Ne reste plus qu’à souligner l’étonnante cohésion d’un ensemble passant sans tambour ni trompette de la béatitude à la dépression, de l’onirique au rageur… c’est Nigel Powell qui produit, et son travail est des plus impressionnants de la part d’un arrangeur amateur (et d’un batteur en plus !). Il est pour beaucoup dans l’aspect évanescent des compositions, comme s’il était parvenu à trouver la formule sonique la plus complémentaire de la voix de son chanteur… comme s’il avait, même, réussi à calquer les arrangements sur le timbre d’Yorke. Etonnant, vraiment (d’autant plus que le même Nigel Powell produira un son tout à fait moche pour le second album du même groupe). C’est là qu’on apprécie vraiment l’ironie d’une comparaison abusive : tabler sur un Nouveau Radiohead était d’autant plus idiot de la part des critiques qu’à tout prendre, Pablo Honey était beaucoup moins prometteur qu’Almost Here. Du moins le premier opus du grand frère n’atteignait-il pas un tel degré d’achèvement, quant à l’aspect carte de visite inhérent à tout premier album qui se respecte… il vaut sans doute plus pour The Bends.
 
C’est dire si la suite de la carrière d’Unbelievable Truth n’aura eu de cesse de décevoir ceux qui avaient placé tant d’espoir en eux après ce premier album si réussi. Sorrythankyou, deux ans plus tard, décevra tout le monde (même le groupe). Long, mal fichu, boursouflé… on y chercha en vain la beauté limpide d’Almost Here. Et beaucoup frôlèrent la colère en découvrant que la compile de faces-B publiée en 2001 était dix fois supérieur à cet album officiel… d’un groupe déjà séparé, Andy Yorke étant reparti faire autre chose (c’était prévisible).
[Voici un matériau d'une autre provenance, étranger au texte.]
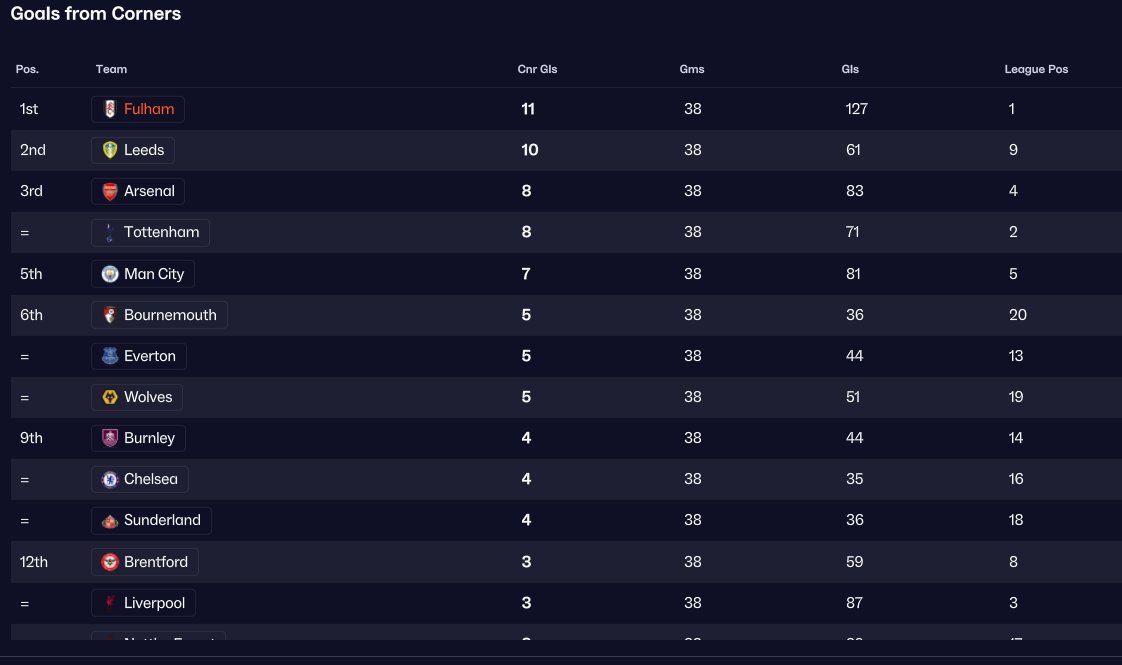The width and height of the screenshot is (1122, 665).
Task: Click the Everton crest icon
Action: pos(110,356)
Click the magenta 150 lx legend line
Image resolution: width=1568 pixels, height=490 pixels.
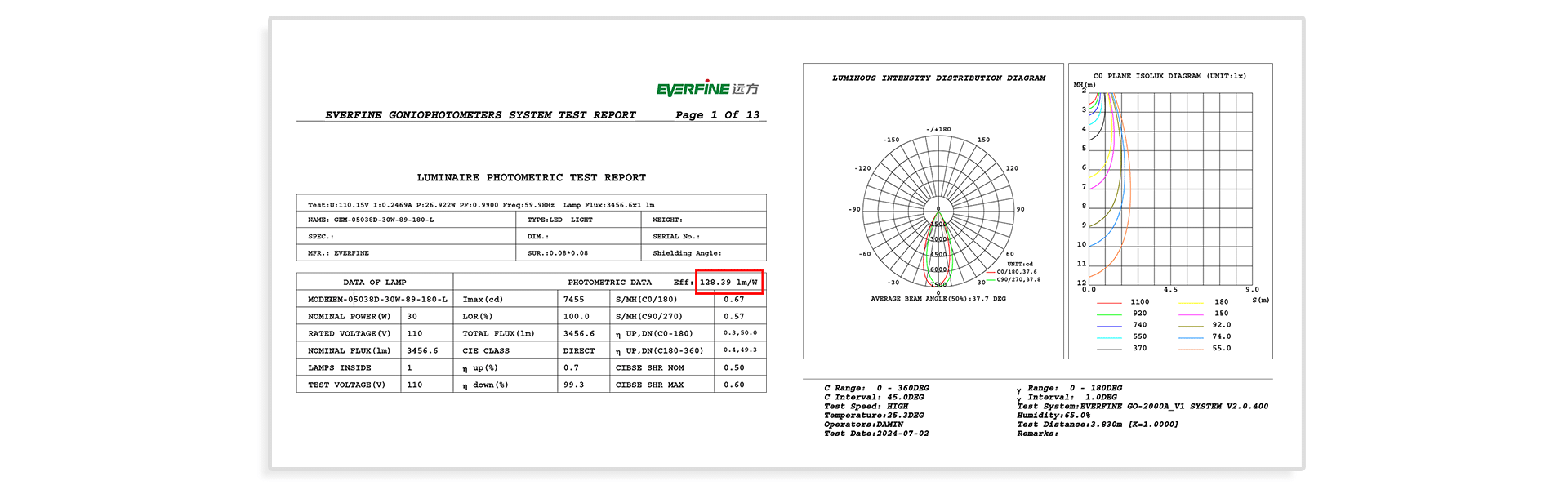pos(1191,314)
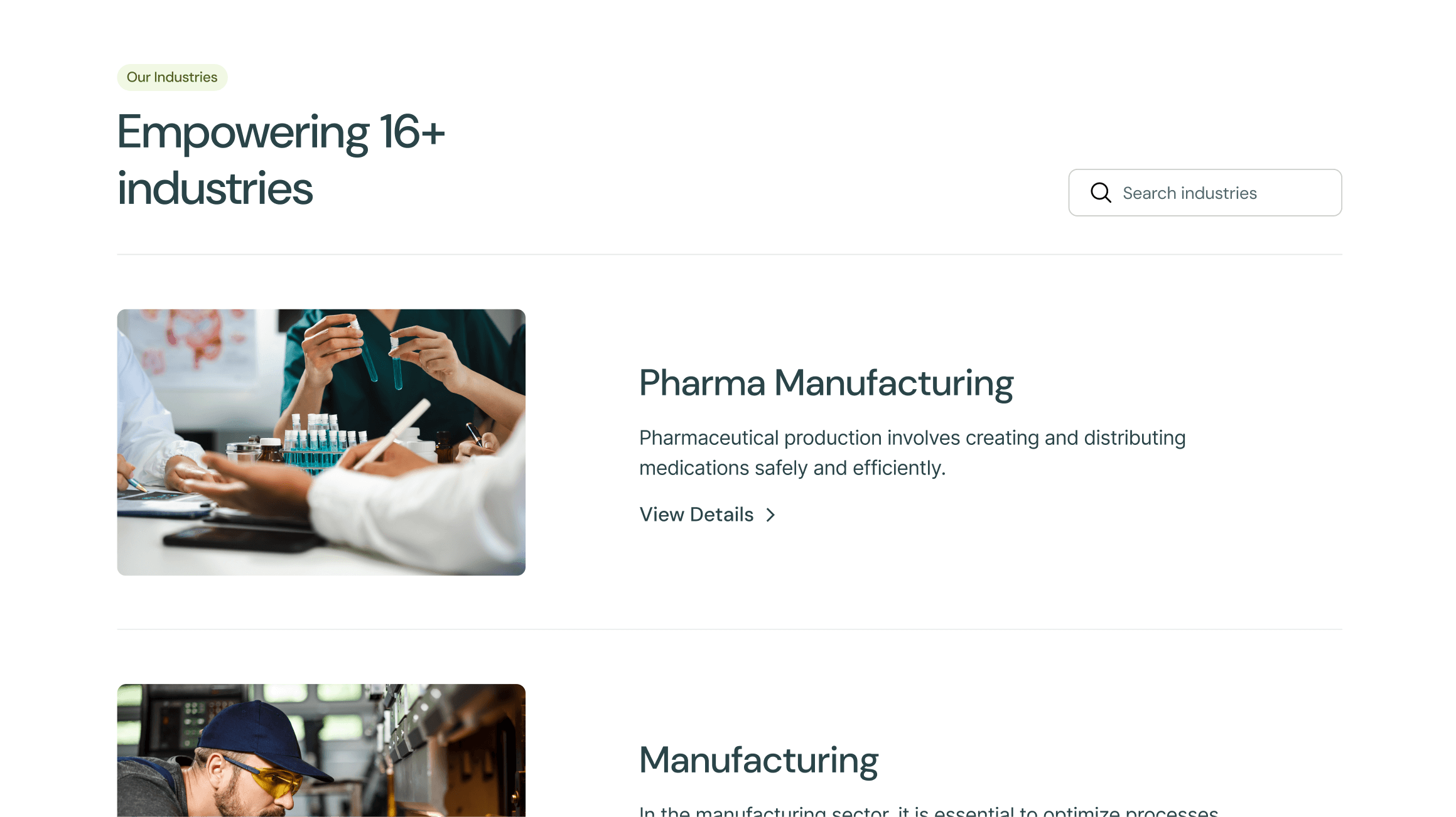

Le live testament raviva un peu la flamme, mais l’insuccès général du groupe laissa songeur… alors Unbelievable Truth, groupe culte ? Peut-être bien. En tout cas archétype du petit groupe d'amateurs éclairés qui n’aurait jamais dû sortir du circuit indépendant (où il retourna sitôt la tournée 1998-99 terminée) et mourut au moins autant de ses propres carences que du buzz l’ayant mis en scelle. Étonnante histoire que celle-ci, en tout cas. Une histoire d’amour déçue, en fait, dont l’un des protagonistes si séduisant au moment de la rencontre s’avéra au final d’une insupportable inconséquence. Mais qu’on n'aura pas cessé d’aimer pour autant, au fond de nous.
 
La preuve : Andy Yorke vient de sortir un album solo et voilà que certains petits cœurs se remettent à vibrer. Oubliées les promesses non-tenues. Après six ans à bouquiner dans sa chambre l’ex-meilleur espoir masculin a repris sa guitare… et embauché Nigel Powell (comme producteur) et Jason Moulster (comme bassiste) ! C’est chouette : du coup Simple n’a pas été comparé à Radiohead. Mais à Unbelievable Truth. La boucle est bouclée, et nous reparlerons de ce disque prochainement.